Seems simple enough, but we have started doing code reviews as well. So we have another desire in that only code that has been code reviewed can be promoted to the QA branch. Each developer works off a TFS item, and when they check in a changeset, they do it against a TFS item which creates a link between a checked in code file and a TFS item. Eventually the TFS item becomes complete and ready for code review. All code attached to the TFS item is reviewed. How can the versions of these files get promoted to the QA branch?

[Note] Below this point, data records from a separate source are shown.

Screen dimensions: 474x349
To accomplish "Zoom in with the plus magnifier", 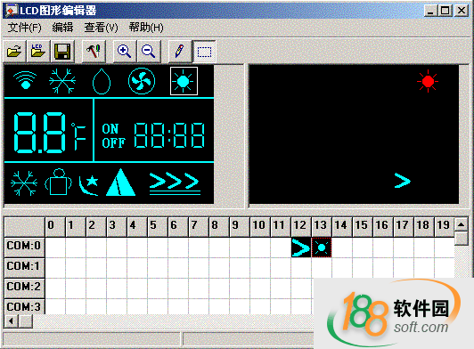I will pos(125,51).
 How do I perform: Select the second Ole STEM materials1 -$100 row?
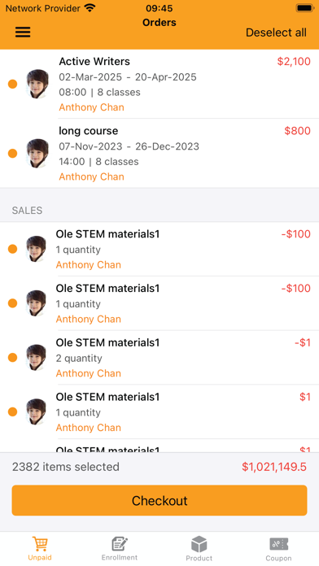160,303
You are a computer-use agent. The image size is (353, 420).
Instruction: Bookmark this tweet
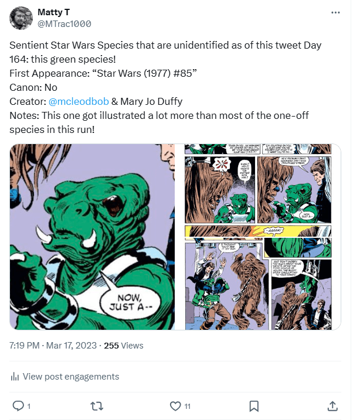(x=254, y=405)
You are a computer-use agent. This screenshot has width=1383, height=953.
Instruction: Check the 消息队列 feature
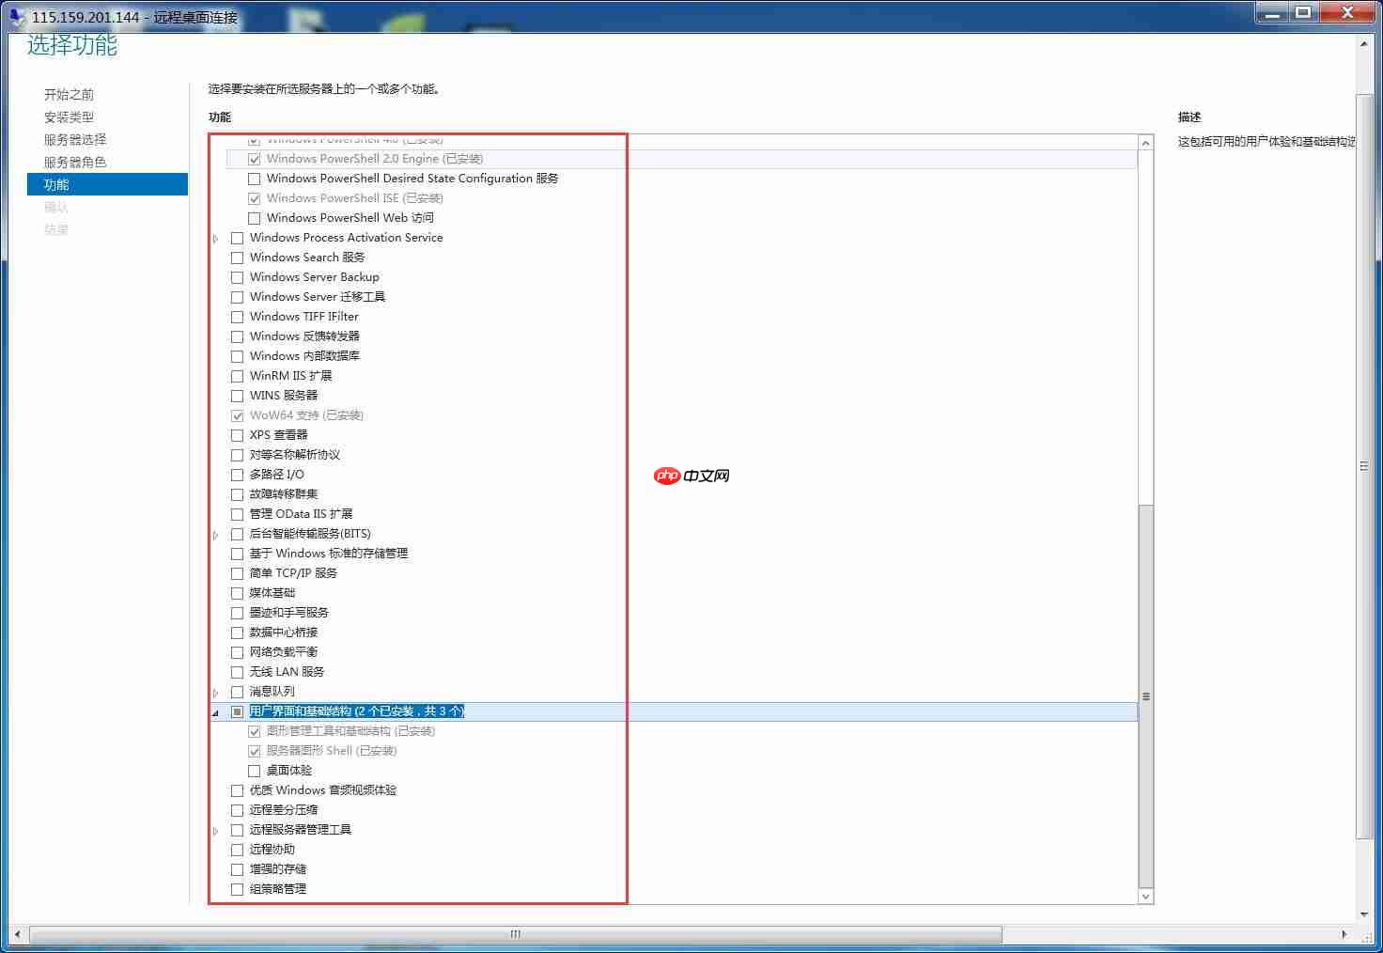pyautogui.click(x=237, y=691)
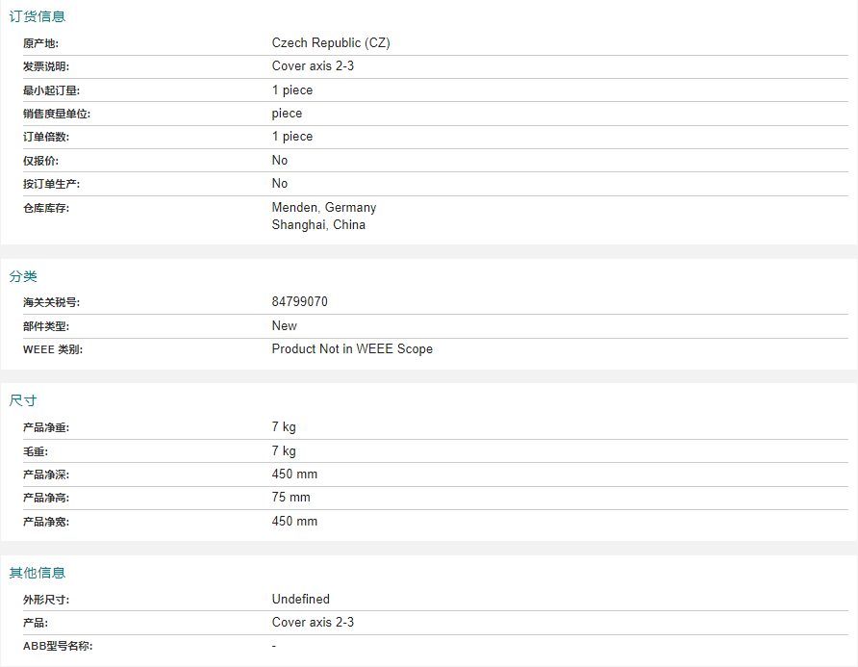Click the 产品 Cover axis 2-3 value
This screenshot has width=858, height=667.
tap(313, 623)
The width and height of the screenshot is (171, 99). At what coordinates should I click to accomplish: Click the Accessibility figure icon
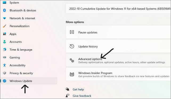5,65
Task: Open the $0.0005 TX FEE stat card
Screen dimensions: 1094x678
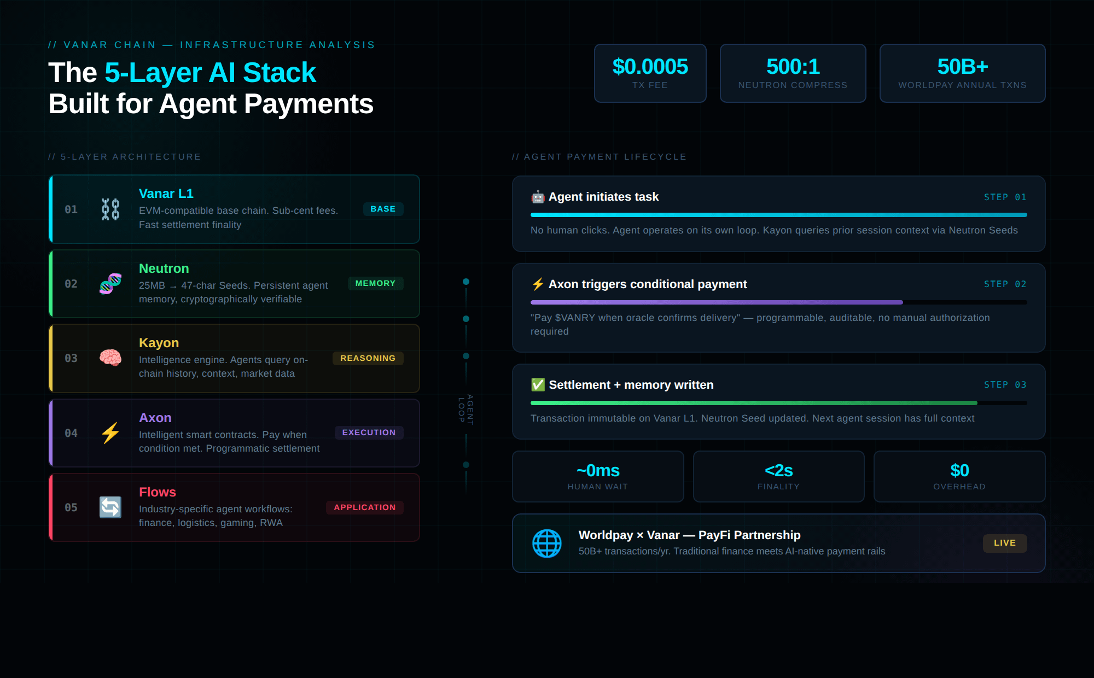Action: click(x=650, y=73)
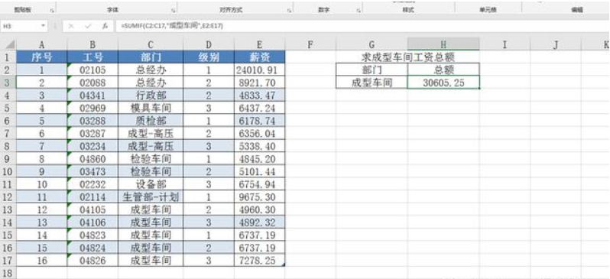The image size is (610, 279).
Task: Open the 字体 group dialog launcher
Action: tap(173, 11)
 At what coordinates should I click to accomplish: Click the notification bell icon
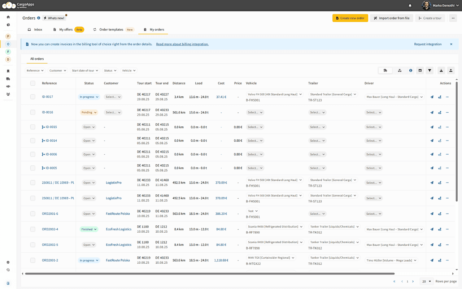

In the QA branch, if a bug is found, we want to fix it in the QA branch and have the changes migrated back to the trunk. I believe TFS has a way to automatically do this doesn’t it?
Long story short, we want to get to a build and CM environment that I believe is pretty standard, but we are unaware of how to make this happen with TFS. Given our situation above, can someone point out a book or website(s) that would address our specific needs? We would like to make this happen without having to get too deep in CM theory or TFS.
I very much appreciate any and all suggestions!
Thanks,
John
You might want to take a gander at the resources on CodePlex. There are different strategies laid out for how you might want to build your branching model.